Starting at the line that holds "Remove item with the trash icon", transcribe every line to the end of the data exactly; include no other lines.

Collected data entries:
____

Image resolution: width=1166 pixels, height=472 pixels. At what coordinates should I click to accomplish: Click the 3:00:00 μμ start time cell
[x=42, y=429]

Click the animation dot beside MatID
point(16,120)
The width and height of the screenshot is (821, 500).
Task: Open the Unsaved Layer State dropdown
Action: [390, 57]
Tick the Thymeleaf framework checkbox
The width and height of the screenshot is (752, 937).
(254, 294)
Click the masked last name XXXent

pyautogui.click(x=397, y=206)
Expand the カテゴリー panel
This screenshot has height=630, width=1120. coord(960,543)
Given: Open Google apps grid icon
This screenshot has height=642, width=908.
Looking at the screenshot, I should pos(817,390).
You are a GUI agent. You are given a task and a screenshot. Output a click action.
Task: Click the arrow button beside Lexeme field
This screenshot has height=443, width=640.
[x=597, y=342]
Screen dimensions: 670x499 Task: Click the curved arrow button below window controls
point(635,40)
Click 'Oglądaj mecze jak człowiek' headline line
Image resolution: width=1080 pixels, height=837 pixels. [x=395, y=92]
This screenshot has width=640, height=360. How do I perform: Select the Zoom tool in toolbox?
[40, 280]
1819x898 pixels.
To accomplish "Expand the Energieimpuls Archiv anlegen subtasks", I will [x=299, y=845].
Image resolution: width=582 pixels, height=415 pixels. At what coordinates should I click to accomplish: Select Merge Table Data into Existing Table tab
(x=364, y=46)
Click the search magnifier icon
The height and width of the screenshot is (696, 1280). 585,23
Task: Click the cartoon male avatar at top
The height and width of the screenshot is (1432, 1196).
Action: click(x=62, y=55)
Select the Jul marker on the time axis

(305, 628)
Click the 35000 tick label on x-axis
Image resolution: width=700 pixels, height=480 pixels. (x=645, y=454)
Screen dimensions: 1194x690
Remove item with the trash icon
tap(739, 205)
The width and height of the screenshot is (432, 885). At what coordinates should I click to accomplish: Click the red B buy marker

____

# Answer to the problem
Remove item with the trash icon
tap(739, 205)
The width and height of the screenshot is (432, 885). At what coordinates should I click to accomplish: Click the red B buy marker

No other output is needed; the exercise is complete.